**OBJECTIVE**: In the records below, begin at the line that has "The image size is (1890, 863)." and stop after the line that has "Action: coord(369,312)". Rewrite only those lines, changing "Platinum" to "Gold" and leaving everything else as it is.

┌─ GIVEN ENTRIES

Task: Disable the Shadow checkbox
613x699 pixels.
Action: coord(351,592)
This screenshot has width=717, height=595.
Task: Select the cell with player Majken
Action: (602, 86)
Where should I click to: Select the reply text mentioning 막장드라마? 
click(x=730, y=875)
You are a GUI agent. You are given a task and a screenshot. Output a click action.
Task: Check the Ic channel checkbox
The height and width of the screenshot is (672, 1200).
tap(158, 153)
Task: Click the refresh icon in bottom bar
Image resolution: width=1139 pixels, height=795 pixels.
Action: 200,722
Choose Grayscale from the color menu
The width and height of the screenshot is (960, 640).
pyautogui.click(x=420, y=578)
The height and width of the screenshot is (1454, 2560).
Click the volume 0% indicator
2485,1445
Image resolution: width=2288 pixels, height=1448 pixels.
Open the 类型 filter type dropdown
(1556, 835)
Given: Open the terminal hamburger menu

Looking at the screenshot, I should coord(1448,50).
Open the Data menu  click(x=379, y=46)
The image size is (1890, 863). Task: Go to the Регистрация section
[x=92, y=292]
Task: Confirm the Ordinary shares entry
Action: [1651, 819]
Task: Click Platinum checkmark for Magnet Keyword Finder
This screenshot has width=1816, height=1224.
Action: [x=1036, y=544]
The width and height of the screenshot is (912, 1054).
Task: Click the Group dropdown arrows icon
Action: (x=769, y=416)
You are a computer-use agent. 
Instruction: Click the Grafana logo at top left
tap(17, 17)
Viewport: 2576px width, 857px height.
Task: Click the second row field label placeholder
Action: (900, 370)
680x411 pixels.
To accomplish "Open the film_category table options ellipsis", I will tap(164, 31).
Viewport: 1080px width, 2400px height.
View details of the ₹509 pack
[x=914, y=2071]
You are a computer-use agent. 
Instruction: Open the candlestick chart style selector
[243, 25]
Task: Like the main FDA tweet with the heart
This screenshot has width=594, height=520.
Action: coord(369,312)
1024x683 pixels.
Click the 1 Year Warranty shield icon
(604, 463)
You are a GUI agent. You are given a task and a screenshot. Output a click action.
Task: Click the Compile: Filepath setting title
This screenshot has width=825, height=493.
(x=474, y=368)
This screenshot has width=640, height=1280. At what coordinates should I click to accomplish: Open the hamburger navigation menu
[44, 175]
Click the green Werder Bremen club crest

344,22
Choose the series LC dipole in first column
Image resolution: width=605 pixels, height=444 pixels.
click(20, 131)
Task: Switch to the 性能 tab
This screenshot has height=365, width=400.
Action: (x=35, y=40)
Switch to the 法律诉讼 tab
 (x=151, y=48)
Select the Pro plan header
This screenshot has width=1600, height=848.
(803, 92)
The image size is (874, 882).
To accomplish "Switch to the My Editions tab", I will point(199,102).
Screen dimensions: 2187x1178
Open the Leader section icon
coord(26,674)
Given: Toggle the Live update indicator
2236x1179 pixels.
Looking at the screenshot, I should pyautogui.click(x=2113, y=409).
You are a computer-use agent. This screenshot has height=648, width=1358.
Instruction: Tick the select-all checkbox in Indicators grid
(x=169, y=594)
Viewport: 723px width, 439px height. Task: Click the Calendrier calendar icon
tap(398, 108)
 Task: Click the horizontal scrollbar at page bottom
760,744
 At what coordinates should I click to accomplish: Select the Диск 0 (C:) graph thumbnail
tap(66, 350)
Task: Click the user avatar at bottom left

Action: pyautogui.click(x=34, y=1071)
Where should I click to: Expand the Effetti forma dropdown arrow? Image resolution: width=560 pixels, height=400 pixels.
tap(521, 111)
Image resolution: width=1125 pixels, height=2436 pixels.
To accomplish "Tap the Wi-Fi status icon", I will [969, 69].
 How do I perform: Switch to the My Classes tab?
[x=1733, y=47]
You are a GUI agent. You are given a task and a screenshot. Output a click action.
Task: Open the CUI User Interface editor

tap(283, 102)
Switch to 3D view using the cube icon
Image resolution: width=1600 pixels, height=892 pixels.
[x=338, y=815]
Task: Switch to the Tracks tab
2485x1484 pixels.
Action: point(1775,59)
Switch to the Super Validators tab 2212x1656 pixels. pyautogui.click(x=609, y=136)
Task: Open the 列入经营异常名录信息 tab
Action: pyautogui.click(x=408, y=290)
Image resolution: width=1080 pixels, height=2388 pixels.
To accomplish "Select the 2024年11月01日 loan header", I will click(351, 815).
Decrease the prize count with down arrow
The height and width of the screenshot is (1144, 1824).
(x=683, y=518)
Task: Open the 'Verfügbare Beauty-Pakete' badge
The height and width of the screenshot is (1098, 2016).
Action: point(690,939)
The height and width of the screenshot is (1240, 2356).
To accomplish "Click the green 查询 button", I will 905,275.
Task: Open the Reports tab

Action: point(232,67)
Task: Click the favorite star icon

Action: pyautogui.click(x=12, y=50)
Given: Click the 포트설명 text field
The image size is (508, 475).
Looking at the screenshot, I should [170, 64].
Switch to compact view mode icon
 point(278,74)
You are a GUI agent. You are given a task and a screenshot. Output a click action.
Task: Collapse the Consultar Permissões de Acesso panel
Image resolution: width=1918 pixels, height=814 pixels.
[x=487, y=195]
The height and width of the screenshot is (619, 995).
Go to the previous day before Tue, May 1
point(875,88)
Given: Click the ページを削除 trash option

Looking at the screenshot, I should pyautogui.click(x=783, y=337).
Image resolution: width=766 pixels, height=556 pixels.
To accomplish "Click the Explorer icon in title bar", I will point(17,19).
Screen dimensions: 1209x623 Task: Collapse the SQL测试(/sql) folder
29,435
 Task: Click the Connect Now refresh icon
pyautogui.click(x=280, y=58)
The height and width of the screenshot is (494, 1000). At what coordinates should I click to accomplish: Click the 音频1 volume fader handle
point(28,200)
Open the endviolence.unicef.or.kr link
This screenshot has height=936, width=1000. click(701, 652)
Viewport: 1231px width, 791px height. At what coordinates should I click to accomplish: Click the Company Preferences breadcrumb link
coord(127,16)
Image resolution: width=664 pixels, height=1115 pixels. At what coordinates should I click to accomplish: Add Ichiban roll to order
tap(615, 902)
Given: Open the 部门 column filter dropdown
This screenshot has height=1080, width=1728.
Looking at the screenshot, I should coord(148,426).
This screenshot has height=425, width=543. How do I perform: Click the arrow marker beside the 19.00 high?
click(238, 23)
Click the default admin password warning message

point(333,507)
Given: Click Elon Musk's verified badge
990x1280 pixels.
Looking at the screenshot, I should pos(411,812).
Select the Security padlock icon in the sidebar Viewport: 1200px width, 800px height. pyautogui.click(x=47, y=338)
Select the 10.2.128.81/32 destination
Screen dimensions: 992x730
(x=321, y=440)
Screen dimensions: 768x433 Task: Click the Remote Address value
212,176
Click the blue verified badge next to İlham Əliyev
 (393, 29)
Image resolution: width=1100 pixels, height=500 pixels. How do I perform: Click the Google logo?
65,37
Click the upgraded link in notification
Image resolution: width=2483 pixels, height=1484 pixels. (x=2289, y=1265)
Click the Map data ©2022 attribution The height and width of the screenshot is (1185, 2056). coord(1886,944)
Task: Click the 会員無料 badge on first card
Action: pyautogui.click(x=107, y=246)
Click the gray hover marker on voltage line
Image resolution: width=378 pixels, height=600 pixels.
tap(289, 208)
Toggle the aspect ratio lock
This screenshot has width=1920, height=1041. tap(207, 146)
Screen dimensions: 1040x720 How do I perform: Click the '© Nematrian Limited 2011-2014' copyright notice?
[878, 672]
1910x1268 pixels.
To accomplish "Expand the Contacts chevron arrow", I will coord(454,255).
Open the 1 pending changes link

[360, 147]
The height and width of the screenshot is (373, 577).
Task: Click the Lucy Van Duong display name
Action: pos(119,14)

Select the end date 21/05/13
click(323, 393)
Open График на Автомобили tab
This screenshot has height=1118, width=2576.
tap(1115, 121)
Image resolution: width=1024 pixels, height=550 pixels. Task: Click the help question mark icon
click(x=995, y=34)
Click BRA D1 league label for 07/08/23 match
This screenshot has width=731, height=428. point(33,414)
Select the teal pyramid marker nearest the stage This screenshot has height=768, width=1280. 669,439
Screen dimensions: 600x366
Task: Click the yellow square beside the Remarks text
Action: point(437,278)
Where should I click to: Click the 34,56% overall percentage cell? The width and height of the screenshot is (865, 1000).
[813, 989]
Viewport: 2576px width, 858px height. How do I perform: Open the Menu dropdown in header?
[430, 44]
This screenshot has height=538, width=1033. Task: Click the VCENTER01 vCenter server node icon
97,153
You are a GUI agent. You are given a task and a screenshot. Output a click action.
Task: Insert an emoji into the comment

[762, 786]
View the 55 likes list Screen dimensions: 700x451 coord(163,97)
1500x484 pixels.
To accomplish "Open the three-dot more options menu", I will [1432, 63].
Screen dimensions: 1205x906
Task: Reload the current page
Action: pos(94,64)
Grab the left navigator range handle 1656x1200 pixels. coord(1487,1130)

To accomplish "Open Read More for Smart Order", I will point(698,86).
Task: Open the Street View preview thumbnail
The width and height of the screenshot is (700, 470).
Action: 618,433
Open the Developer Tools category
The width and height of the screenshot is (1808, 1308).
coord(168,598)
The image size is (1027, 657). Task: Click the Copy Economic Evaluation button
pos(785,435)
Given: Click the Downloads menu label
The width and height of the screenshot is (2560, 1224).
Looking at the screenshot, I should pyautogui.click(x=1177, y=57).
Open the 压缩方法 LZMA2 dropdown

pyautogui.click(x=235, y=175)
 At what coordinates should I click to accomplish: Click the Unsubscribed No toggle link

└─

**EXERCISE ANSWER**:
The image size is (1890, 863). Task: Go to the Регистрация section
[x=92, y=292]
Task: Confirm the Ordinary shares entry
Action: [1651, 819]
Task: Click Gold checkmark for Magnet Keyword Finder
This screenshot has width=1816, height=1224.
Action: [x=1036, y=544]
The width and height of the screenshot is (912, 1054).
Task: Click the Group dropdown arrows icon
Action: (x=769, y=416)
You are a computer-use agent. 
Instruction: Click the Grafana logo at top left
tap(17, 17)
Viewport: 2576px width, 857px height.
Task: Click the second row field label placeholder
Action: (900, 370)
680x411 pixels.
To accomplish "Open the film_category table options ellipsis", I will tap(164, 31).
Viewport: 1080px width, 2400px height.
View details of the ₹509 pack
[x=914, y=2071]
You are a computer-use agent. 
Instruction: Open the candlestick chart style selector
[243, 25]
Task: Like the main FDA tweet with the heart
This screenshot has width=594, height=520.
Action: coord(369,312)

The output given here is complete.